What I found most fascinating though, was the fact that throughout the inception and blossoming of Pixar’s rise, it was the legendary Nine Old Men of Disney’s glory days who were held up by the 3D and feature length wizards as the true heroes of animation. Les Clarke, Ollie Johnston, Wolfgang “Woolie” Reitherman, Frank Thomas, John Lounsbery, Eric Larson, Ward Kimball, Milt Kahl and Marc Davis were the pioneers who made Mickey dance and Snow White twirl. Although kids of today have no idea who these guys were, and probably have never seen any of their seminal works, the folks at the cutting edge of animation revere them to this day. Last April, the last of the lads, Ollie Johnston, died at age 95. He and Frank Thomas had cameo roles in Pixar’s The Incredibles, a last swan song for the legendary ones…
Though flip books and the hand inked and painted cells of traditional animation seem antique today, the fact is that this is the basis of how animation is still done today, whether computer generated or not.
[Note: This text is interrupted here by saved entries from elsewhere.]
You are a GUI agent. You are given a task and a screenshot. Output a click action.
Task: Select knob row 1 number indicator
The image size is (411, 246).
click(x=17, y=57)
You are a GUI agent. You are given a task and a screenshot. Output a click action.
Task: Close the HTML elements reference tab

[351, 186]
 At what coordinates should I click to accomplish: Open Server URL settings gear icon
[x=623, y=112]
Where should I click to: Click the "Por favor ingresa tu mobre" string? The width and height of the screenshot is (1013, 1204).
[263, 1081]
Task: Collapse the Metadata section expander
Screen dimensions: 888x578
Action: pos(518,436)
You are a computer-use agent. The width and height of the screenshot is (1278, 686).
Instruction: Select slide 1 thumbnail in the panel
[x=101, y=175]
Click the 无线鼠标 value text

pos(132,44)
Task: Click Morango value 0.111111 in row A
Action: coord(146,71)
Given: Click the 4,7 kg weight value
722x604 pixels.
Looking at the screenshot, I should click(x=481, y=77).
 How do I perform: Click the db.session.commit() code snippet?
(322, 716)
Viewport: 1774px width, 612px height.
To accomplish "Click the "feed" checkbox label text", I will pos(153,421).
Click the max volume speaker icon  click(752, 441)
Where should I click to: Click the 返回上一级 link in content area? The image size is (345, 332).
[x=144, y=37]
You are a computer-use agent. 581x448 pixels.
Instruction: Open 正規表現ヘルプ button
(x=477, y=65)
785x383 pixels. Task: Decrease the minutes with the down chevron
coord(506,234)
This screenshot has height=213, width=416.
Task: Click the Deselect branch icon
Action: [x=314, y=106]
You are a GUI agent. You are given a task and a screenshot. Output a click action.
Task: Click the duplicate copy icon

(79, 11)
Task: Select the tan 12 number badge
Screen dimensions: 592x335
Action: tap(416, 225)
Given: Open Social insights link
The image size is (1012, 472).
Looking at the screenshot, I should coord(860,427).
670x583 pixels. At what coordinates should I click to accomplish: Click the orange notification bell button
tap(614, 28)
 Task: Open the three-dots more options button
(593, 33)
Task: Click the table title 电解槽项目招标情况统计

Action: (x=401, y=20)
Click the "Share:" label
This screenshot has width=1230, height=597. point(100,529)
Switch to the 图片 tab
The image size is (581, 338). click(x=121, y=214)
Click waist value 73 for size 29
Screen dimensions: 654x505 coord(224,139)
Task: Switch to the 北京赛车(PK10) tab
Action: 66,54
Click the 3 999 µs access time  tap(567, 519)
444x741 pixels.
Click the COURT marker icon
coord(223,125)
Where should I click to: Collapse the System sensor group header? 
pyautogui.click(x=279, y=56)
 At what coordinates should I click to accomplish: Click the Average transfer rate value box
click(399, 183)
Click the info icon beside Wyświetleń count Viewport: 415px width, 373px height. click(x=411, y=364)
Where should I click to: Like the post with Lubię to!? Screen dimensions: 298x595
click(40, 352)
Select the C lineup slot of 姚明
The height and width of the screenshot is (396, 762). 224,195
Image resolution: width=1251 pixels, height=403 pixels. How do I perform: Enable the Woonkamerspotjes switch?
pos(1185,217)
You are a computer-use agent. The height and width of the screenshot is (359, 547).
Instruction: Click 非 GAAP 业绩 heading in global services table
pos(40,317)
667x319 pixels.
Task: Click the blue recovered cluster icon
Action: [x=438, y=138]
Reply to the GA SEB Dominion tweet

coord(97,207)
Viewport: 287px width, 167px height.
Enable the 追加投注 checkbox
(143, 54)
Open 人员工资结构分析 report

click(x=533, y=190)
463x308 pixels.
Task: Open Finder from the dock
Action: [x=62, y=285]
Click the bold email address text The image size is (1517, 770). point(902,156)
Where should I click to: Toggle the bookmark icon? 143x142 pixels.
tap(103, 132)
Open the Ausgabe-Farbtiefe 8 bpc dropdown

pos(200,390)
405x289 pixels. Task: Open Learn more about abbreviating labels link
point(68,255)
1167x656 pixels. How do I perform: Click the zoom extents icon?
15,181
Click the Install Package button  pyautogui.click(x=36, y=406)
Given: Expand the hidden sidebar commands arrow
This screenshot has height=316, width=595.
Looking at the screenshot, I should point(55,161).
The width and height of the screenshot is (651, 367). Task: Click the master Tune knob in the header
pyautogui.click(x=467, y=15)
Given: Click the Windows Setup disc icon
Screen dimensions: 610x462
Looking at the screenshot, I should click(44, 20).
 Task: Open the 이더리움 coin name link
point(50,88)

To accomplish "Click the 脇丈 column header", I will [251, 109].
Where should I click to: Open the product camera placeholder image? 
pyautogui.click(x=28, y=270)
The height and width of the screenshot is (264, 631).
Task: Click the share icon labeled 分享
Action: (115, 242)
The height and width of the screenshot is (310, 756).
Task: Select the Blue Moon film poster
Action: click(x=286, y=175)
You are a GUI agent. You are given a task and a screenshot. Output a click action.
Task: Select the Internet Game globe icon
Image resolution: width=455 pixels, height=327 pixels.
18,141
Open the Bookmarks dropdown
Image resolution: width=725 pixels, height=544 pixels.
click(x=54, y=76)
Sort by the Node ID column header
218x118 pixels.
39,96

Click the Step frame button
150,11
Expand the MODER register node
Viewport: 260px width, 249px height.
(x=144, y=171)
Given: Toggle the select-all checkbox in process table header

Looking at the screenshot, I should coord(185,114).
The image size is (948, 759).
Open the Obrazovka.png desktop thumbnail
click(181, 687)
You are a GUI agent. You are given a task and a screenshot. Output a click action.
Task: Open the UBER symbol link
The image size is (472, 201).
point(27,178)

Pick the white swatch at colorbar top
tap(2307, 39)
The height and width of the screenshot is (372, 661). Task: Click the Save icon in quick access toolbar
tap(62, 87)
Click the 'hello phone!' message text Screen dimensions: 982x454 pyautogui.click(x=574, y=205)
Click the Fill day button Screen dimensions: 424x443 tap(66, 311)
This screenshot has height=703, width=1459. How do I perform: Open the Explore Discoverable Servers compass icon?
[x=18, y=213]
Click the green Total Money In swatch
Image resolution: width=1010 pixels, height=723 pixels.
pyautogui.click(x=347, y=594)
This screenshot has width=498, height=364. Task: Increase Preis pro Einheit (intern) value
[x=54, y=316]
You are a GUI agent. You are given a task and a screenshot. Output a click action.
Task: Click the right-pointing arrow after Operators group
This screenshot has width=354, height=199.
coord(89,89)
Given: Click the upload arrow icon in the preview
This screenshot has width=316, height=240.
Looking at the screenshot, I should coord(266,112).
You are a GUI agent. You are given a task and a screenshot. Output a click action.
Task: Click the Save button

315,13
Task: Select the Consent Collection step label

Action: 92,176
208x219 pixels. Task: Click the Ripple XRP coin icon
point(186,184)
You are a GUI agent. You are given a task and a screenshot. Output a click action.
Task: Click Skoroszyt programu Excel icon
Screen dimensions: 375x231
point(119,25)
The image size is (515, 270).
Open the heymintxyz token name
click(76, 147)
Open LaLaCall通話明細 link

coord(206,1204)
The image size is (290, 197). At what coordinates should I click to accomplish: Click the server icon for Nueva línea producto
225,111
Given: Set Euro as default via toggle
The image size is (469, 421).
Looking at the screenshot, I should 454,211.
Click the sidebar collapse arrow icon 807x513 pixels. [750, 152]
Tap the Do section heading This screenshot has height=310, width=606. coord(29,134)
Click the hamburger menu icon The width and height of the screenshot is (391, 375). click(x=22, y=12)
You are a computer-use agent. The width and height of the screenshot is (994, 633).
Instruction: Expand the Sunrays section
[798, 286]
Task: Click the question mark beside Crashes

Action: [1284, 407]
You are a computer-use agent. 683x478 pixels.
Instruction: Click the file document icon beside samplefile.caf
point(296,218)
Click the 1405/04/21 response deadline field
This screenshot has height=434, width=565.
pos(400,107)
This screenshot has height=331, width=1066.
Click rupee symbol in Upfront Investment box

Look at a scene of Pixar staff working on a project, and you see hand drawn frames of the same character moving ever so slightly each time, lined up on the walls and tables of their work space.
My only disappointment in the show was that there was no mention of some other pretty successful folks and methods that still survive in the 21st century: Bruce Bickford’s clay animation, Terry Gilliam’s wonderful work with Monty Python, Ray Harryhausen’s models, and Ralph Bakshi’s graphic animation come to mind as seminal works from my youth.
As more and more things become computerized and computer based, I trust that the arts community will have enough forethought, as Pixar did, and not discard the very things that make animation vibrant and diverse.